Will you return, word for word, only the lines from the top of the data below down to and including the one with "Open the start date calendar picker icon"?

:: RECORDS TO PROCESS

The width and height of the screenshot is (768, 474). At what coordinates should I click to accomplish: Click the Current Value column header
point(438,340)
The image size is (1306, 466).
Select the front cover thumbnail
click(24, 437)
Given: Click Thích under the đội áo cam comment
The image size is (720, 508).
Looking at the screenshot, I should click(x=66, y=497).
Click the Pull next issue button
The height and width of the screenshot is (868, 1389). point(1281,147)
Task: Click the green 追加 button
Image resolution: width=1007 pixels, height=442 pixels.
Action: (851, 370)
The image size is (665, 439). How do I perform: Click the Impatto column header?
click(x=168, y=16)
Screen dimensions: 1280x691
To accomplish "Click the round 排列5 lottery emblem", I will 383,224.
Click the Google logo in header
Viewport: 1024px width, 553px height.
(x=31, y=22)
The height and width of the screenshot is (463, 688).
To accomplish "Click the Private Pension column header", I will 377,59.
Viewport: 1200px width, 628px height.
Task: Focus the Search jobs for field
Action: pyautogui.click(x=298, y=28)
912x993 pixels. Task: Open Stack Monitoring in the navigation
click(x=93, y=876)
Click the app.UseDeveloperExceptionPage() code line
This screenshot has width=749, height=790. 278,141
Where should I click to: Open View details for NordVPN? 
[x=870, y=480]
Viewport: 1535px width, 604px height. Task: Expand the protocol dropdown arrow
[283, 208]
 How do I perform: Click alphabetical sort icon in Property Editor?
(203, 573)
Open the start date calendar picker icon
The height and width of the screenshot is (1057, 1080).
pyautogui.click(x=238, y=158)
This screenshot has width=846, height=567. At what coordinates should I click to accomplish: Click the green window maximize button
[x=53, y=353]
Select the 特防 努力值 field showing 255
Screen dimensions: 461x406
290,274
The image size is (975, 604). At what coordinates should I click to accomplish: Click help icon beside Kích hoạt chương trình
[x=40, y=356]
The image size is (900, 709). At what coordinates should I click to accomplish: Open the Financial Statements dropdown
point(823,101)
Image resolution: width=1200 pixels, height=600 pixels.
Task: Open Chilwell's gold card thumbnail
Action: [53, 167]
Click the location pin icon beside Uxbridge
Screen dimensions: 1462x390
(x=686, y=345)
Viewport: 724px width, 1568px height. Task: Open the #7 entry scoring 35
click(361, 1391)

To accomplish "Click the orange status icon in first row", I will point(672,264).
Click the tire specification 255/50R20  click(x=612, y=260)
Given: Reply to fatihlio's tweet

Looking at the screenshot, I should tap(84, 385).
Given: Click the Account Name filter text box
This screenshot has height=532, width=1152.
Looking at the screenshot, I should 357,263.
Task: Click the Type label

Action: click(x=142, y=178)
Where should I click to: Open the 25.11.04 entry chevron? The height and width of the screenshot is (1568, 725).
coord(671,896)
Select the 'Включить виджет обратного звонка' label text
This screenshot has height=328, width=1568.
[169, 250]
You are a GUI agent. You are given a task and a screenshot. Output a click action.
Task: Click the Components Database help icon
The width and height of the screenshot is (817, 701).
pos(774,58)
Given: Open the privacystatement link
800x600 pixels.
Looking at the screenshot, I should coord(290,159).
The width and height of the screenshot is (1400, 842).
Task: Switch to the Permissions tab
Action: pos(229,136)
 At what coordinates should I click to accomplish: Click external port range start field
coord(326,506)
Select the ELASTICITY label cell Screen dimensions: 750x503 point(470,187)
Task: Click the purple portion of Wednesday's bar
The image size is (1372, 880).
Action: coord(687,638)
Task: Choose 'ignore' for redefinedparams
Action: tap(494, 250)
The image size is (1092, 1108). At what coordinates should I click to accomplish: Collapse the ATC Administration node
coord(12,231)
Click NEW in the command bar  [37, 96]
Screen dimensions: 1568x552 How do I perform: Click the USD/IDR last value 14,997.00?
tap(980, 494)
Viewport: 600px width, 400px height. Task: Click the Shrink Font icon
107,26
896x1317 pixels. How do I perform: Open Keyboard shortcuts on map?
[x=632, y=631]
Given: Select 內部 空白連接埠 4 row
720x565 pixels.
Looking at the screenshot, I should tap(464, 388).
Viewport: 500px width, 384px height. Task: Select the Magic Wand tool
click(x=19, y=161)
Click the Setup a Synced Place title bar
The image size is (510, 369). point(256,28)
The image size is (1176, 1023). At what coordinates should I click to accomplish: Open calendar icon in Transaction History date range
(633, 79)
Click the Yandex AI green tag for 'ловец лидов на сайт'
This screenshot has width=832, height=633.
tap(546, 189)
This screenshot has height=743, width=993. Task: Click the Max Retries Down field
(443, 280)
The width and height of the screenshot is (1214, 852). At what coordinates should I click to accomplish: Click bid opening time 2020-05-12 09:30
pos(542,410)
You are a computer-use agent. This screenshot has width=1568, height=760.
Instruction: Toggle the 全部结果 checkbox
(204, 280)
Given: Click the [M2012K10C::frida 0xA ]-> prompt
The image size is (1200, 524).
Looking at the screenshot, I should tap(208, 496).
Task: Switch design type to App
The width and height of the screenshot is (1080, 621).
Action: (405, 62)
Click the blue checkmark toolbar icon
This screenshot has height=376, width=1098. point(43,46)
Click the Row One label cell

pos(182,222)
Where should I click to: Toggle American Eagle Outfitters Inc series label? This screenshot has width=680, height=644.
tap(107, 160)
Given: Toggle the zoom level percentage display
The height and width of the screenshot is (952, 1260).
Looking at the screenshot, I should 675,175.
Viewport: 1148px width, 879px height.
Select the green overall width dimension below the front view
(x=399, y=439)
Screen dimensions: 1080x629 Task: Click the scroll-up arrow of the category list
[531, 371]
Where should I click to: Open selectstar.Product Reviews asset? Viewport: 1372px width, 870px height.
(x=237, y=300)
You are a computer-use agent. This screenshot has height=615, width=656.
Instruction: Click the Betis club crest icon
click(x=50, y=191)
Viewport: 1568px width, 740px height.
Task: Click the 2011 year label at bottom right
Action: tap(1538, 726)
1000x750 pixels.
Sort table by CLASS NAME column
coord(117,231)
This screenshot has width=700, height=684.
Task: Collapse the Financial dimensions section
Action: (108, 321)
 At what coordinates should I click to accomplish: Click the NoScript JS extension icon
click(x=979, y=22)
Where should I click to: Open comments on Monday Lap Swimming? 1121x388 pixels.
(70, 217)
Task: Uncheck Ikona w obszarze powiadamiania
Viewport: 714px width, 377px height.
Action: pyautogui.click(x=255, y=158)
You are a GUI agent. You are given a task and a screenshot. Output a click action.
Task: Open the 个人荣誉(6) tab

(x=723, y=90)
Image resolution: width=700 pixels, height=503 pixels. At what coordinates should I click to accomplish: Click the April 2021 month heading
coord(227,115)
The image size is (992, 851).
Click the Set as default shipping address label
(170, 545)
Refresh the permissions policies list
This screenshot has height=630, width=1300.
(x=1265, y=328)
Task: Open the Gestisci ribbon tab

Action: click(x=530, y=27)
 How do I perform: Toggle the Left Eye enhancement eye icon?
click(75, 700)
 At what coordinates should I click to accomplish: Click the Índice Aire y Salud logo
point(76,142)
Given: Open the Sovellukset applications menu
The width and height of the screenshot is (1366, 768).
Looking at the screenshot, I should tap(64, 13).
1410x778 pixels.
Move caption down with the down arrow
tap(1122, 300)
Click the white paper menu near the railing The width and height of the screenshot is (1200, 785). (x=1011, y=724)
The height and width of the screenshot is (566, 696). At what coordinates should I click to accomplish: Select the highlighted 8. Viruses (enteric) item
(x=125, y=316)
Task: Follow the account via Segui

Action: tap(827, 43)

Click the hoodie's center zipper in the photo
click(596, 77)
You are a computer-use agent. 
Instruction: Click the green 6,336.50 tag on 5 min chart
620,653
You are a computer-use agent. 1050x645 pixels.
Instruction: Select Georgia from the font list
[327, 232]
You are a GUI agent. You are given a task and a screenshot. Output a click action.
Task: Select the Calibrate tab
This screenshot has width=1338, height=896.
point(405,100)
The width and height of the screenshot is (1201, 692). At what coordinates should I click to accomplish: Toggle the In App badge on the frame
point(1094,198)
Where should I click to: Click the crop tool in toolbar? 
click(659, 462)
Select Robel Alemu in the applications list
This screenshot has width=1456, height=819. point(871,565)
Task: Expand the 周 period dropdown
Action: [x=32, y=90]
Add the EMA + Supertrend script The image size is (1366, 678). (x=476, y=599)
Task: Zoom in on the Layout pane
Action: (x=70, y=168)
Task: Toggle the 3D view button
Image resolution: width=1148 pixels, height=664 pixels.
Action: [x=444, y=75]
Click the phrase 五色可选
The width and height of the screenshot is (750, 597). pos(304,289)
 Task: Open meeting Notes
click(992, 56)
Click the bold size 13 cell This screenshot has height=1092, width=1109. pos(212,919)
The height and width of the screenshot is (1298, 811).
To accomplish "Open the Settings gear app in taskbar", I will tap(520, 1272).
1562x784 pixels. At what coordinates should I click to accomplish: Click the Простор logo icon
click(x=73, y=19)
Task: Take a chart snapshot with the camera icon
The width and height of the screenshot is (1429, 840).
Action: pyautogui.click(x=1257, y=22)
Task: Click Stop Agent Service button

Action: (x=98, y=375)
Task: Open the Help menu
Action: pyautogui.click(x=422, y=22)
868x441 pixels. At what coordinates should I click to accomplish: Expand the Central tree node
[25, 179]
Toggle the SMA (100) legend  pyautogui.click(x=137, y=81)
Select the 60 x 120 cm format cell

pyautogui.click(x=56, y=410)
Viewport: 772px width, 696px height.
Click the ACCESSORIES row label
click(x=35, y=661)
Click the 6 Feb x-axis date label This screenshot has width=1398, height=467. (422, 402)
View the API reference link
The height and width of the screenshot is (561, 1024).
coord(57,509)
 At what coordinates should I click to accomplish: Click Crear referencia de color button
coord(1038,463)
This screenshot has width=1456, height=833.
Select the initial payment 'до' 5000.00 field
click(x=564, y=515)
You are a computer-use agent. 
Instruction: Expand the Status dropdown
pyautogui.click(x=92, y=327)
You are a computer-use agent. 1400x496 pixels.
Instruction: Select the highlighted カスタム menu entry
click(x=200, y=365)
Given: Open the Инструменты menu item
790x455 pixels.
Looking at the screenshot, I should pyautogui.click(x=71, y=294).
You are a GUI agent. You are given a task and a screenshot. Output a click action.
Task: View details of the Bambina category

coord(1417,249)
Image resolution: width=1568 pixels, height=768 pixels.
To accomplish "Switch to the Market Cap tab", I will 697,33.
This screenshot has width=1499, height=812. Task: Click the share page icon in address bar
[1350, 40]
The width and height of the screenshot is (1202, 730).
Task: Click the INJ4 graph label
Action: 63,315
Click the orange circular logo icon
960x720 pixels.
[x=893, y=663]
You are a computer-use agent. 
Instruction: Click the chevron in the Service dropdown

::::

_RESULT OF THE TASK_
The width and height of the screenshot is (768, 474). At what coordinates should I click to accomplish: Click the Current Value column header
point(438,340)
The image size is (1306, 466).
Select the front cover thumbnail
click(24, 437)
Given: Click Thích under the đội áo cam comment
The image size is (720, 508).
Looking at the screenshot, I should click(x=66, y=497).
Click the Pull next issue button
The height and width of the screenshot is (868, 1389). point(1281,147)
Task: Click the green 追加 button
Image resolution: width=1007 pixels, height=442 pixels.
Action: (851, 370)
The image size is (665, 439). How do I perform: Click the Impatto column header?
click(x=168, y=16)
Screen dimensions: 1280x691
To accomplish "Click the round 排列5 lottery emblem", I will 383,224.
Click the Google logo in header
Viewport: 1024px width, 553px height.
(x=31, y=22)
The height and width of the screenshot is (463, 688).
To accomplish "Click the Private Pension column header", I will 377,59.
Viewport: 1200px width, 628px height.
Task: Focus the Search jobs for field
Action: pyautogui.click(x=298, y=28)
912x993 pixels. Task: Open Stack Monitoring in the navigation
click(x=93, y=876)
Click the app.UseDeveloperExceptionPage() code line
This screenshot has width=749, height=790. 278,141
Where should I click to: Open View details for NordVPN? 
[x=870, y=480]
Viewport: 1535px width, 604px height. Task: Expand the protocol dropdown arrow
[283, 208]
 How do I perform: Click alphabetical sort icon in Property Editor?
(203, 573)
Open the start date calendar picker icon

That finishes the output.